If it's a new house, meaning you haven't broken ground yet and you're still talking to the architect, then you can make the energy savings work. If it's an existing house, then there's quickly diminishing returns.
The Canadians experimented years ago with super-insulated houses located up on Hudson Bay. When I say superinsulated, I mean four-foot thick insulated walls with foot-thick panels that closed over windows at night. It wound up being that the body heat from the occupants almost heated the house. If you cooked, even in the dead of winter, you had to open a window. Some of the solar heating panels were disconnected because it actually overheated the house. If you insulated a Florida or Arizona house that much, you could keep it nice and cold inside. (Insulation doesn't just keep heat in.)
If it's solar power you want, well, that kinda works. You can live off it, but it takes a lifestyle change, and some rewiring. No distributed.net cracking for you, and you'll need to get rid of all those appliances (microwave, stove, VCR) that use power when they're not on (those little clocks and indicator lights add up). The Chicago Tribune ran an article a few months ago about apartment dwellers, in urban Chicago, who had gone solar. It can be done, it costs money, and a lifestyle change is mandatory. No blow-drying your hair, no clothes dryer, no electric oven.

#### Dataset excerpt:
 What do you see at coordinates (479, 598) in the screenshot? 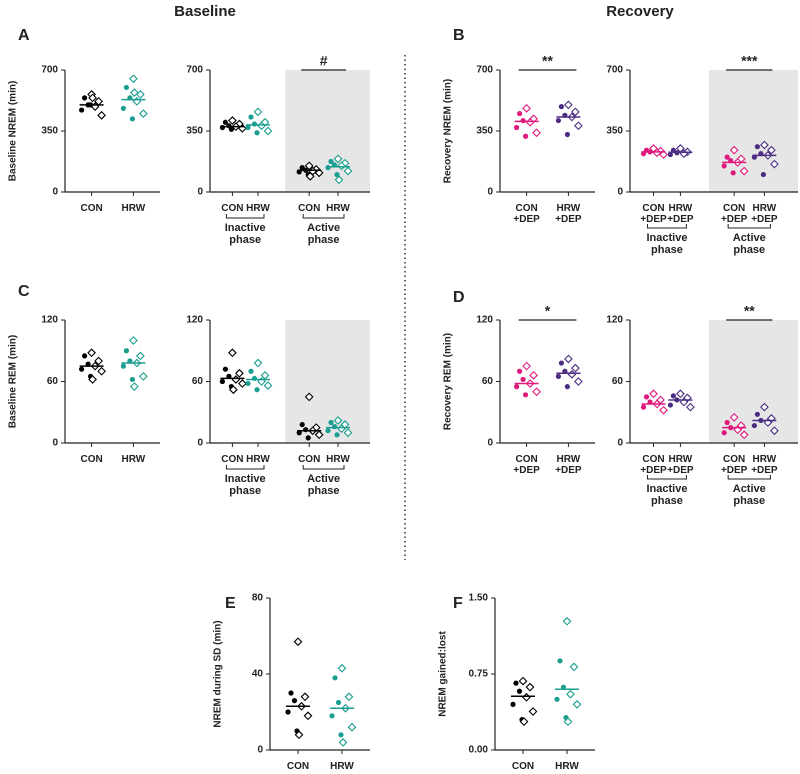
I see `y-tick-label: 1.50` at bounding box center [479, 598]. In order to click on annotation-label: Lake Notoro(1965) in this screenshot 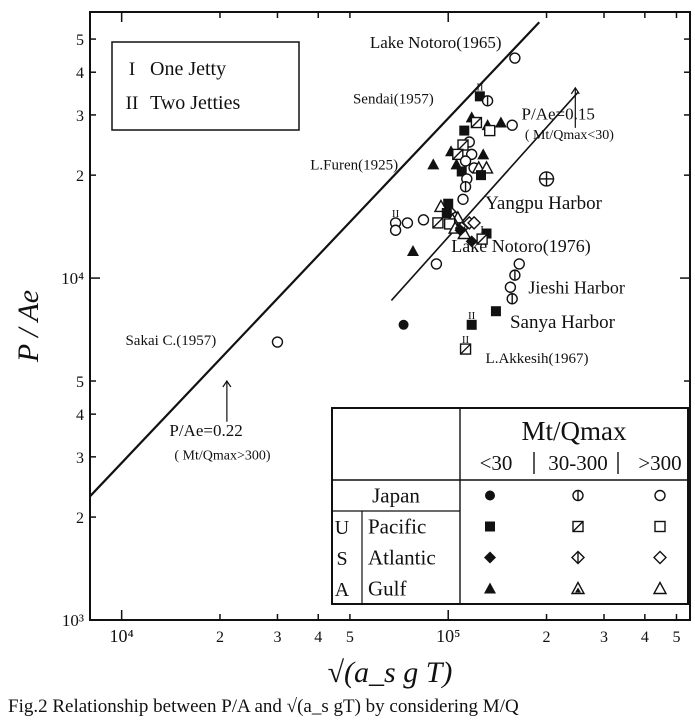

#### Problem 1:
Please repeat word for word the part of the passage on home energy savings starting at "The Canadians experimented" and ending at "keep heat in.)".
#### Problem 2:
According to the passage on home energy savings, why would living on solar power require getting rid of appliances like the microwave, stove, and VCR? Answer in one to three sentences.
#### Problem 3:
Answer these questions from the passage on home energy savings:
(a) Where were the Canadians' super-insulated houses located?
(b) How thick were the insulated walls in those houses?
(c) Which newspaper ran an article about apartment dwellers who had gone solar?

#### Your solution 1:
The Canadians experimented years ago with super-insulated houses located up on Hudson Bay. When I say superinsulated, I mean four-foot thick insulated walls with foot-thick panels that closed over windows at night. It wound up being that the body heat from the occupants almost heated the house. If you cooked, even in the dead of winter, you had to open a window. Some of the solar heating panels were disconnected because it actually overheated the house. If you insulated a Florida or Arizona house that much, you could keep it nice and cold inside. (Insulation doesn't just keep heat in.)

#### Your solution 2:
Those appliances use power even when they are not on. Their little clocks and indicator lights add up.

#### Your solution 3:
(a) Up on Hudson Bay.
(b) Four feet thick.
(c) The Chicago Tribune.